Linda Miller's son, Nicholas, lost two of his best friends in separate car accidents within ten days last year. The pictures of both 21-year-olds, Shaun Andrews and Russ Wolford, hang on the angel tree. Since Miller didn't have original photos of either, she sent copies of their yearbook photos.
"When I told Nick that his friends were going to be memorialized on the angel tree, he was almost speechless," said Miller, who lives in Maryland. "He was thankful that there was such a place, and that his friends would be among other young people and not forgotten."
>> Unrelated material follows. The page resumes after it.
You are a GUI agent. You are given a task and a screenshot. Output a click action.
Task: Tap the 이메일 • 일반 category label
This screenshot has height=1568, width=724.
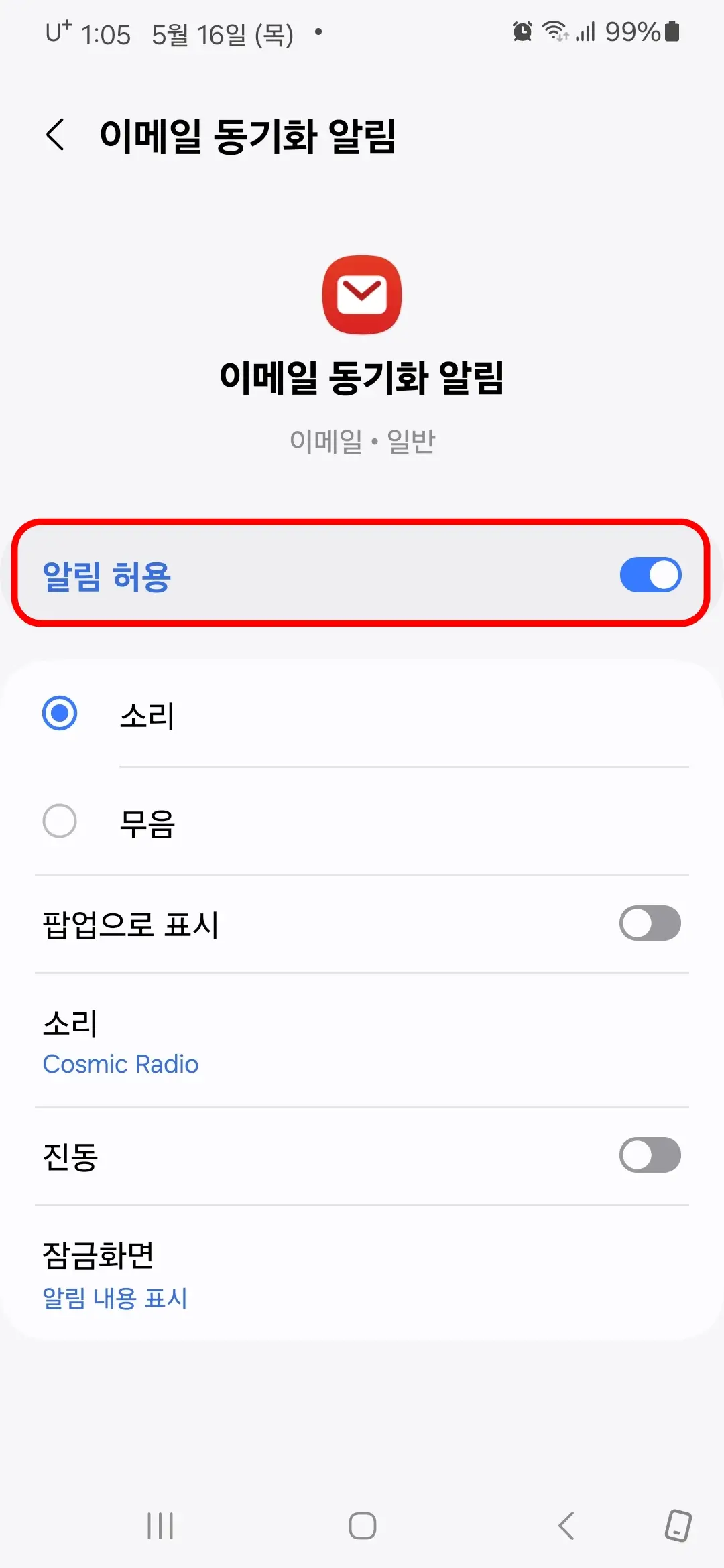coord(362,440)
Sue Kightlinger found out about the angel tree on Shannon's Web site, after the "Oprah" segment. Her son, Sean, died in 1997 at age 27, from a first-time use of heroin. "One of my greatest fears-and I think for all parents that lose a child-was that everyone would forget Sean," said Kightlinger, who lives in Texas. "When I saw the angel tree, I thought, Sean would love the idea of this, being with other children always outside, breezes moving through the tree and the music of the wind chimes. "It gave me a lot of comfort to send his picture to Jan and know she would know what I was feeling. Parents whose children have died think almost the same thoughts, and have so many of the same feelings."

Helping other families heal also helps her family heal, Broom said. "People tell me they don't know how we can do this, because it's so sad. But there's nothing sad about it- I know that sounds bizarre. I don't even believe it when I say it," Broom said. "But for me, doing something positive to remember them doesn't seem tragic to me."

Jeanette DelPilar brought ther granddaughter, Justine, to the angel tree so Justine could hang a picture of her father. Marc DelPilar died at age 24, after he was shot by a stranger. "What beautiful people they are to have done something like this, " DelPilar said. "I couldn't tell you the feeling. It meant more than anything." Broom said seeing Justine put her father's picture on the tree filled her heart. "She was really little when her dad was shot," Broom said. "When she placed that picture on the tree, she had the biggest smile on her face, because she was doing something for her dad." As the leaves fall off the trees in the garden, the angels will be moved to plants on th front porch. The plants will be strung with lights, and the angels will remain there until spring, when they go back into the garden.